- **WORK ORDER**
Across the entries below, work out how many lines contain "Реалии". Respond with the number and no other text.

[Collected data]
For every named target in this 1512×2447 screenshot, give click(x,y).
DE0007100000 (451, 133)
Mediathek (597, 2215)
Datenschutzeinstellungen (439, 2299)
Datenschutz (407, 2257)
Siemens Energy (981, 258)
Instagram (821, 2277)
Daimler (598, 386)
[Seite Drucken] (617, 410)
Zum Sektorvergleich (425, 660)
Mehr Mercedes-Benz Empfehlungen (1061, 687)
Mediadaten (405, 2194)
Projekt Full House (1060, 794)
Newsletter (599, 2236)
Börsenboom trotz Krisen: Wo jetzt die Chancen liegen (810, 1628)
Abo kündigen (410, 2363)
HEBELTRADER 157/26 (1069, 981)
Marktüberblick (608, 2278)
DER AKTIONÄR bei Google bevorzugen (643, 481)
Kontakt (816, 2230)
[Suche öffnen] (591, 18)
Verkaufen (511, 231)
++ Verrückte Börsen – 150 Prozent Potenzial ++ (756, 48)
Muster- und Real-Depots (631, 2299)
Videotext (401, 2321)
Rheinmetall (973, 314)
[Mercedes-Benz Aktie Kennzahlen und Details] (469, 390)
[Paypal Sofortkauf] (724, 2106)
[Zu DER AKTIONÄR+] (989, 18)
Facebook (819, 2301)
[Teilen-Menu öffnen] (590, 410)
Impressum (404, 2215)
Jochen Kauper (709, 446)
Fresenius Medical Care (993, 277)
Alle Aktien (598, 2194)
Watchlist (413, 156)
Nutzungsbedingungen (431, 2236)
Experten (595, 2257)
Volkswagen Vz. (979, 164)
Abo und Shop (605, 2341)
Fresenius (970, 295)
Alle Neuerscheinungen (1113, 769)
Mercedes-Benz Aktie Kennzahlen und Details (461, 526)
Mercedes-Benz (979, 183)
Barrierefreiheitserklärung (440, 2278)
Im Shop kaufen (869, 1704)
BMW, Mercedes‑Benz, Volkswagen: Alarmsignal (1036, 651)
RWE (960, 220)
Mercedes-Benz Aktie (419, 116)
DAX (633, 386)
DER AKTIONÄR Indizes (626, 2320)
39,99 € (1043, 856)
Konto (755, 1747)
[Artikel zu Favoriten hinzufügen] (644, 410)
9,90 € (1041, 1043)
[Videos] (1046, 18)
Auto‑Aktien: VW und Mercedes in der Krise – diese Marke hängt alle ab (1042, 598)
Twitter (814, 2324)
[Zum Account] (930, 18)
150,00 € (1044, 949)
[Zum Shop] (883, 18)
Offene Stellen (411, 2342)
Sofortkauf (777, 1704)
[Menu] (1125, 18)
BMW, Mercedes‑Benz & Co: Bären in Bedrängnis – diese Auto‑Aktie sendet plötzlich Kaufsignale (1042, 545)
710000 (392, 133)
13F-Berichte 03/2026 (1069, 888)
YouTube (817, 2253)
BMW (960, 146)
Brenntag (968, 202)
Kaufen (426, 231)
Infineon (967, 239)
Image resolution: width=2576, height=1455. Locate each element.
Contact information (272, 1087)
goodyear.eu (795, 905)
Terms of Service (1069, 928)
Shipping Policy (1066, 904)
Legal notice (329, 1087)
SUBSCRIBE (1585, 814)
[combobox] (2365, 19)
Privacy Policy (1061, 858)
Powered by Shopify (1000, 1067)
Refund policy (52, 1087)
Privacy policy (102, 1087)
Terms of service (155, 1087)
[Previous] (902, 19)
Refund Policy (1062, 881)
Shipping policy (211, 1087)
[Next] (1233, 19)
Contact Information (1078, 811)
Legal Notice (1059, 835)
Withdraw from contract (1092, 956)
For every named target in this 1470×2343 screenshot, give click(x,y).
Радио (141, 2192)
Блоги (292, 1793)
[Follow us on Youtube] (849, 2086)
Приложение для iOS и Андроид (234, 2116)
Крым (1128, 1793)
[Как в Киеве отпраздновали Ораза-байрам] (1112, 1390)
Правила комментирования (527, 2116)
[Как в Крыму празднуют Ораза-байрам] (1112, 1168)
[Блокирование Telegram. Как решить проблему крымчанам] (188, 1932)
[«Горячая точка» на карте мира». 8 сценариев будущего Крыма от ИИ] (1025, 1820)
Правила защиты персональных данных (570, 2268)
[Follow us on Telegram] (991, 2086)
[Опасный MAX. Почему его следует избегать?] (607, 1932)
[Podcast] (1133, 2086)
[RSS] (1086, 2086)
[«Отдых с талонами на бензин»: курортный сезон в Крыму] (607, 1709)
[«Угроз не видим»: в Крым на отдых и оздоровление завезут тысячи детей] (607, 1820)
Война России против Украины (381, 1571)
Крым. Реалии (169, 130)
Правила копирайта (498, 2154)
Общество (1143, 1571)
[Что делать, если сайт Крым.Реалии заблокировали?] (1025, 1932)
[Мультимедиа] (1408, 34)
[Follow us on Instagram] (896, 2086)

- **WORKED SOLUTION**
2